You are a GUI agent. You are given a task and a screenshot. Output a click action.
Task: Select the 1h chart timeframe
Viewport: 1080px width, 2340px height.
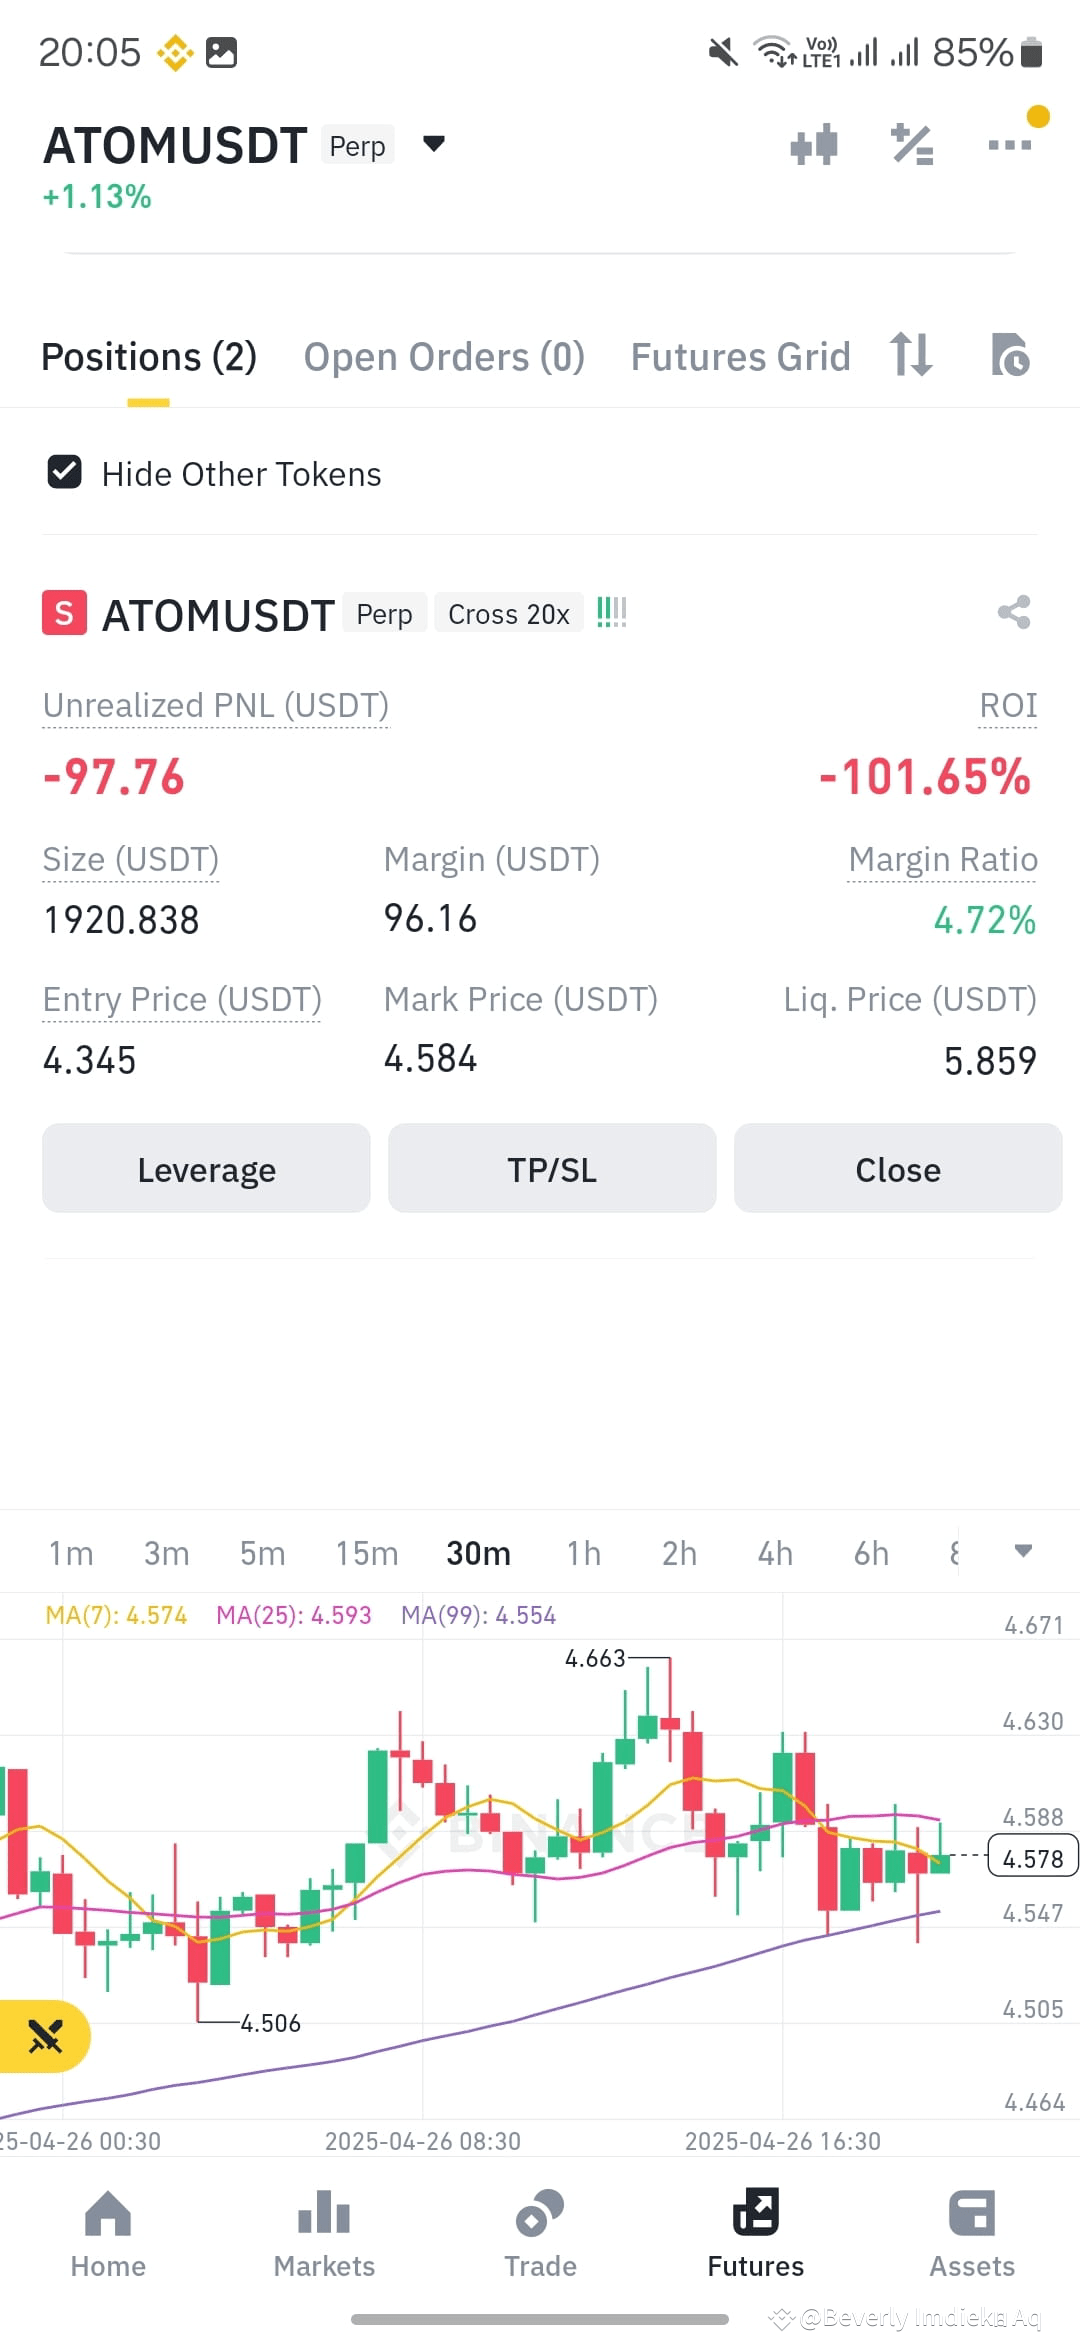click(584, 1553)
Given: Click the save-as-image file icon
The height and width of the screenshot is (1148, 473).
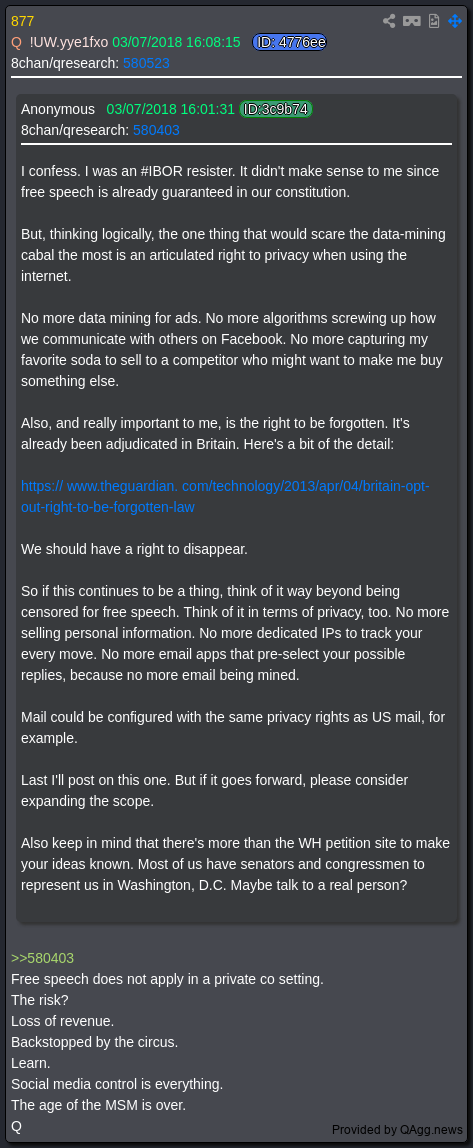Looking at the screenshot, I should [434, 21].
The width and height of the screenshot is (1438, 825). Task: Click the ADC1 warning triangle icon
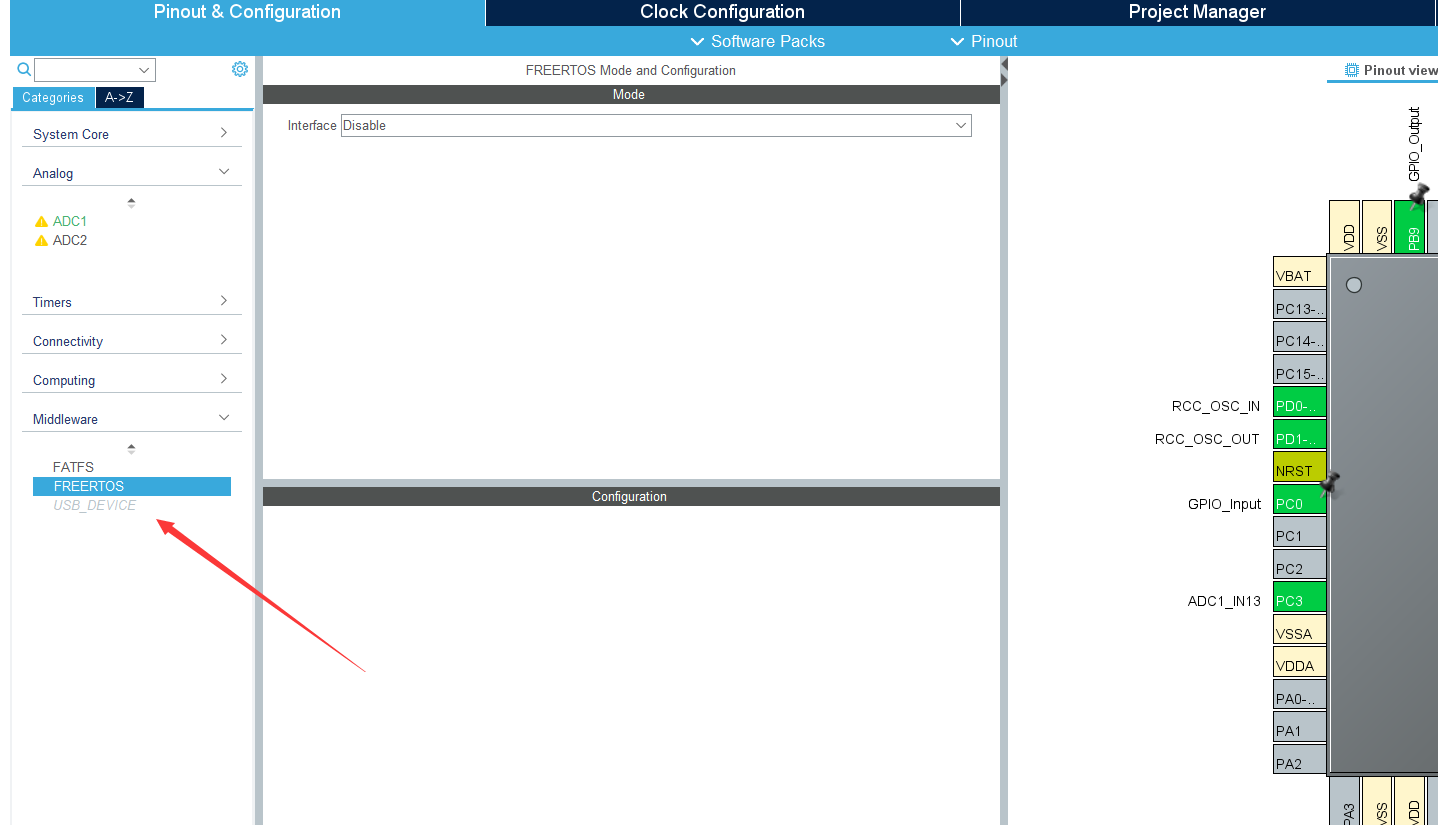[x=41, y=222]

What to work on. Reproduce each of the items above word for word, leaving out the pictures.

Exercise solution.
You are a GUI agent. You are given a task and a screenshot. Output a click action.
Task: Select the 1h chart timeframe
Viewport: 1080px width, 2340px height.
click(584, 1553)
Given: Click the save-as-image file icon
The height and width of the screenshot is (1148, 473).
Looking at the screenshot, I should [434, 21].
The width and height of the screenshot is (1438, 825). Task: Click the ADC1 warning triangle icon
[x=41, y=222]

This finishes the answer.